Hoexter pointed out that although FedEx recorded healthy freight margins, the category is “more manufacturing-weighted, which hasn’t suffered as great a burden.” Hoexter said FedEx might start to experience a softening in freight volumes if demand continues to decrease and manufacturers require less manufacturing.

Holiday fizzle
Whatever the causes of FedEx’s problems, it seems unlikely that they will be resolved before the coming holiday season. The cost-cutting measures FedEx outlined last week, according to a statement, are not anticipated to have an impact on service. The business declared, “We are confident in our capacity to deliver this holiday season.

Retailers, though, anticipate weak Christmas sales. And many had products delivered early out of concern about the delays from the previous year. By the end of August, according to the Port of Los Angeles, 70% of holiday merchandise had already arrived on US soil.

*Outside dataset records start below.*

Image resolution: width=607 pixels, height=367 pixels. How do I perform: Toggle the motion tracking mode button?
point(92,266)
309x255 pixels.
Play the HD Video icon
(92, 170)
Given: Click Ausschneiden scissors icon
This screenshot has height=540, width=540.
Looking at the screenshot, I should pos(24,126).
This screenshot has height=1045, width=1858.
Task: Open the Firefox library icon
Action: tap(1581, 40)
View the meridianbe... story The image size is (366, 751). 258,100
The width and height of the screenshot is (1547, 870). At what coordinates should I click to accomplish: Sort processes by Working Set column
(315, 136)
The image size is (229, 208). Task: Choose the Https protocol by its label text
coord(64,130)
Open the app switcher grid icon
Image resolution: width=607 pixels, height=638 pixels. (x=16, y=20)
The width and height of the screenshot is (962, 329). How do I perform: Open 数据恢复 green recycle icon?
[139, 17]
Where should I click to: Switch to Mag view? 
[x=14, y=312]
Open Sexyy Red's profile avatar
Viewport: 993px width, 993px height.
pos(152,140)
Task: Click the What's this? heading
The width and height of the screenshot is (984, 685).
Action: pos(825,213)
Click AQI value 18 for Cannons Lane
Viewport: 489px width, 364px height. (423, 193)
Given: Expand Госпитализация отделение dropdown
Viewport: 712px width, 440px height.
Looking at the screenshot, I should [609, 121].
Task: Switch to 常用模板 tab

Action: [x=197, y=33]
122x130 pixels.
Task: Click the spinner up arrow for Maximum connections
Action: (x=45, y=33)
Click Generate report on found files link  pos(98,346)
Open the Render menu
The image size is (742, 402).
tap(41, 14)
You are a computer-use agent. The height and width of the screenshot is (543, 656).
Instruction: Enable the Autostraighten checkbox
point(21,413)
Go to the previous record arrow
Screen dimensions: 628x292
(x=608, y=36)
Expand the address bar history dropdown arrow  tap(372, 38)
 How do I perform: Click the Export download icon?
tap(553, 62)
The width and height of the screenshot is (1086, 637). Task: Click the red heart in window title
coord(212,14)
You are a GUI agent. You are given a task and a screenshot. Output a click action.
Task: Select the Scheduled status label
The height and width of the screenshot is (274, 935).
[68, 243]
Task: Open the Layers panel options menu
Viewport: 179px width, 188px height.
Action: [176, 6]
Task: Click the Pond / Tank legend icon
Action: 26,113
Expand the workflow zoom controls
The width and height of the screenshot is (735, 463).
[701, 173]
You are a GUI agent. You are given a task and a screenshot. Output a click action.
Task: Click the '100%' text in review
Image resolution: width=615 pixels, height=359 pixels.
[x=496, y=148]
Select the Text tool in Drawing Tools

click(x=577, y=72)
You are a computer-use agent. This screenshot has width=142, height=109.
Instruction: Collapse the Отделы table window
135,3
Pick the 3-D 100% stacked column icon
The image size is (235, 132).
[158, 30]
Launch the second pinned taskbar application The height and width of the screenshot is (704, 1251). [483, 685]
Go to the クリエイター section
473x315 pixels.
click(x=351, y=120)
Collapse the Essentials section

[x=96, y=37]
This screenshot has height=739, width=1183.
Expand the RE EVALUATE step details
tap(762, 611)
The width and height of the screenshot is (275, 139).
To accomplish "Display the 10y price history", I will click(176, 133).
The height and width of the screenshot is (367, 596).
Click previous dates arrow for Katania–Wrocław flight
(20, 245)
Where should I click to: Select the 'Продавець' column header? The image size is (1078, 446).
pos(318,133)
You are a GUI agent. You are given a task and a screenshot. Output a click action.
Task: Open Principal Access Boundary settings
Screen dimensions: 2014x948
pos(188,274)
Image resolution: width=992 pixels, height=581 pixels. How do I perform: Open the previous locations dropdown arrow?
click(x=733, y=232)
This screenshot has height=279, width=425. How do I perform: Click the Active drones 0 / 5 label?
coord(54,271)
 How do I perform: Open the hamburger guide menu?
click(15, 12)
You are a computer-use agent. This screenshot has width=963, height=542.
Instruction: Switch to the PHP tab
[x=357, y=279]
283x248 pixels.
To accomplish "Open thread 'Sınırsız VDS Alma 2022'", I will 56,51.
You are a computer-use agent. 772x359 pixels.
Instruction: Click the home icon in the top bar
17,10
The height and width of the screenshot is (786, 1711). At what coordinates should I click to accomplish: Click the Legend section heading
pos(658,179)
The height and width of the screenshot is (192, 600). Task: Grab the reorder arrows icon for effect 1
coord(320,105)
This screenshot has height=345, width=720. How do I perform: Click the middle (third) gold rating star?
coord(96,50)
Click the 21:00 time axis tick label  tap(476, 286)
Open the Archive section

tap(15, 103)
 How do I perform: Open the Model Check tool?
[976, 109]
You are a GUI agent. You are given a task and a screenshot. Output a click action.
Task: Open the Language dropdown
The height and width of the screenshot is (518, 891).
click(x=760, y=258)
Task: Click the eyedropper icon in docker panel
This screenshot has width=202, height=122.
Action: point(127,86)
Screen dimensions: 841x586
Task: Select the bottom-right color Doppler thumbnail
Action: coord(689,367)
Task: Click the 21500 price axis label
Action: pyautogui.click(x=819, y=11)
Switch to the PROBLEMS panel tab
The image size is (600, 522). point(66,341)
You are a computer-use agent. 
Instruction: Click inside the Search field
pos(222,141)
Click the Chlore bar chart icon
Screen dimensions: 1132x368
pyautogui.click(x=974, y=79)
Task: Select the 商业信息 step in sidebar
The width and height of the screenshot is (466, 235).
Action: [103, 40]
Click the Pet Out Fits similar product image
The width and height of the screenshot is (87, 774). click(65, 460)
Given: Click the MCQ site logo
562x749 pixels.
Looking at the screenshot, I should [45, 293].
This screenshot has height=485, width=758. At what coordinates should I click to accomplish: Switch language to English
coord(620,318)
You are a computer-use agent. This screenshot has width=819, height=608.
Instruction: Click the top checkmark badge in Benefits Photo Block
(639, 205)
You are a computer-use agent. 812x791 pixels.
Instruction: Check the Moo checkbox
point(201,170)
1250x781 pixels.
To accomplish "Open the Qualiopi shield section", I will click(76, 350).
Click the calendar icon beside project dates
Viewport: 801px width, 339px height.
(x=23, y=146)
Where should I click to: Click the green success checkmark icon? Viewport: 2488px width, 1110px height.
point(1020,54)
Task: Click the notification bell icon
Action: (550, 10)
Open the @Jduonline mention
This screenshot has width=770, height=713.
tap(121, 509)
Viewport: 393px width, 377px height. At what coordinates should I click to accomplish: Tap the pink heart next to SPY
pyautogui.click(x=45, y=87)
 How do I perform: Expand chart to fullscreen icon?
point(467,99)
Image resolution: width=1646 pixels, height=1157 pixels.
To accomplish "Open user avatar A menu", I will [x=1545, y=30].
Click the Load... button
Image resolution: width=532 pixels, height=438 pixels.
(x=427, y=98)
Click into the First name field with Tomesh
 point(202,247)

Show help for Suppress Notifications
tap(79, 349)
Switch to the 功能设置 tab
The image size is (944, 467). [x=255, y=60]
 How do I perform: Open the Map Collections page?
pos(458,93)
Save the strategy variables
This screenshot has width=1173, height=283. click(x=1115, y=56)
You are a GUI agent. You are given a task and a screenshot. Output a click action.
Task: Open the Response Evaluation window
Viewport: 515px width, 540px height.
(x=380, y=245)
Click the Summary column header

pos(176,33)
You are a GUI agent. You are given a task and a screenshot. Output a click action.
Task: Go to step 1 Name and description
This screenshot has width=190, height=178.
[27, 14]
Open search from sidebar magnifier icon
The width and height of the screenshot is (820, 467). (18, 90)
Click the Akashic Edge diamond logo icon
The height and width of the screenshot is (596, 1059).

The current inventory shortages that have afflicted merchants may continue, resulting in lower shipment volumes and further hurting FedEx’s profitability. According to a KPMG poll, 56% of retail executives anticipate having extra inventory after the holidays.

According to S&P’s Geoff Wilson, FedEx does have some padding if problems continue. As of May 31, the business had approximately $7 billion in cash on hand, compared to the $3 to $4 billion it had been holding before the outbreak. He said that the business reiterated its $1.5 billion share repurchase programme.

The best indication management can provide of FedEx’s long-term strength is this, according to Wilson.